# Safari plein ecran?



## Whitebear (14 Mars 2009)

Bonjour!

Je viesn de m'acheter un IMAc ce qui est tout nouveau pour moi puisque je suis sur PC depuis plus de 10 ans. Donc tout est nouveau pour moi... 

Je me demandais s'il y avait une facon d'avoir Safari en mode plien écran car lorsque je tente d'agrandir la fenetre au max ou que je l'étire je ne suis pas capable d'aller jusqu'au plein écran. Il reste constamment une bordure d'environ 2 ou 3 mm au bas ou je peux voire l'arriere plan du bureau.. cest énervant....

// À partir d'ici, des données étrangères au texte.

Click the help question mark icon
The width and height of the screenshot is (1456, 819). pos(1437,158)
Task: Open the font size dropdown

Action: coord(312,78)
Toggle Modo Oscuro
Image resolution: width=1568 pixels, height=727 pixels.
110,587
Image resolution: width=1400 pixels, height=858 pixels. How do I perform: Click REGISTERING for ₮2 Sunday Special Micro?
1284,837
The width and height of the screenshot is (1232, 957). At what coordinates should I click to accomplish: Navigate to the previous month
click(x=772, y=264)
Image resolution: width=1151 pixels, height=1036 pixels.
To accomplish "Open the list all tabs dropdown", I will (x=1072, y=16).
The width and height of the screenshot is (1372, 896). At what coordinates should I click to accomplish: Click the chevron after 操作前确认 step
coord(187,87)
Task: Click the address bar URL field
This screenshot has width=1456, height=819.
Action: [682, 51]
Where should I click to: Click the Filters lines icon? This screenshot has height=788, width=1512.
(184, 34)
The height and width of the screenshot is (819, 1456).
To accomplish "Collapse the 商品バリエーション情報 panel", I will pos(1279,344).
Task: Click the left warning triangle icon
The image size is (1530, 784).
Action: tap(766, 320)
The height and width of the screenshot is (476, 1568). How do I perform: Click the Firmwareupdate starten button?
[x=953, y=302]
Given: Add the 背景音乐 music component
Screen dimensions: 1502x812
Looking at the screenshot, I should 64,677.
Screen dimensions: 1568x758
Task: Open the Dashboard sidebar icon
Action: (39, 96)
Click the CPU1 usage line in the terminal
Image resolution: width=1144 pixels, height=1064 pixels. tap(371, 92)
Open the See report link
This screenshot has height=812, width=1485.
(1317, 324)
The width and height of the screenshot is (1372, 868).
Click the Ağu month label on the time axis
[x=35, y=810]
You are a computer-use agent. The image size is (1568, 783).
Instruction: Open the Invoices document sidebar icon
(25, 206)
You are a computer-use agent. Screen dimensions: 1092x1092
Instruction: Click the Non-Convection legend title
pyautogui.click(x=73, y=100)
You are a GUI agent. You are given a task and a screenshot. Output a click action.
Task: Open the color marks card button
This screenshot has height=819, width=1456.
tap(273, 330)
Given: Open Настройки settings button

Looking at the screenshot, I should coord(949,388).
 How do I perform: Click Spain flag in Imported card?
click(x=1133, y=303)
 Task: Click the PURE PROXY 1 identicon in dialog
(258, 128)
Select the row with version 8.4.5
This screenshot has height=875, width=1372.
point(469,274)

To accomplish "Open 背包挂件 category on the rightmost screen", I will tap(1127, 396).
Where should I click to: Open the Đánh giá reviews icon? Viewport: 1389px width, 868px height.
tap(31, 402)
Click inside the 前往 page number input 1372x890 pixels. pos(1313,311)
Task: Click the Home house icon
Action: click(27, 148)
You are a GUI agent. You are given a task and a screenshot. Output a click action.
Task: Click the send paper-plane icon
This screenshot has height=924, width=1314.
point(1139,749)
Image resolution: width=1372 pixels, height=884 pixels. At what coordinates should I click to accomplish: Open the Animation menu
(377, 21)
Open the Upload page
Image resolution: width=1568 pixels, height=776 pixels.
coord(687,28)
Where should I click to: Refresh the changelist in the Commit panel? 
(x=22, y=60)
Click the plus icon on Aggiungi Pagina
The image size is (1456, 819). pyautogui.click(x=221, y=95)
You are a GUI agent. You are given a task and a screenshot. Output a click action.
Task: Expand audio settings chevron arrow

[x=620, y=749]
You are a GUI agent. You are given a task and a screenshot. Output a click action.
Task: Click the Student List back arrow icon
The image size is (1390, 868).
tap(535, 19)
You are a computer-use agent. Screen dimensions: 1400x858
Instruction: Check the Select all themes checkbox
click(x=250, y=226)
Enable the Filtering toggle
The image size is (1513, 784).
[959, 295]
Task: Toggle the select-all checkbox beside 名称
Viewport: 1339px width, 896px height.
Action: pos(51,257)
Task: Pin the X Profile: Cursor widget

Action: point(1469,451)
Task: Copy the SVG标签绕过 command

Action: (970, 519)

 Ca doit etre simple a faire mais j'en suis a mes débuts...

Merci


----------



## anneee (14 Mars 2009)

bonjour et bienvenue sur ces forums

si tu utilises safari 3, tu peux essayer Glims, il te donne des fonctionnalités supplémentaires dont le plein écran


----------



## Whitebear (14 Mars 2009)

merci! je vais essayer ca en revenant du travail!


----------



## Anonyme (14 Mars 2009)

Sans rien installer, tu mets ceci : javascript:self.moveTo(0,0);self.resizeTo(screen.availWidth,screen.availHeight); 

dans ta barre d'adresse et tu le mets en signet .


----------



## lartus (18 Mars 2009)

non les 3mm qui laissent voir le bureau seront toujours là, on s'y fait


----------



## Anonyme (19 Mars 2009)

Je vois rien moi (à part les côtés arrondis à gauche et à droite).


----------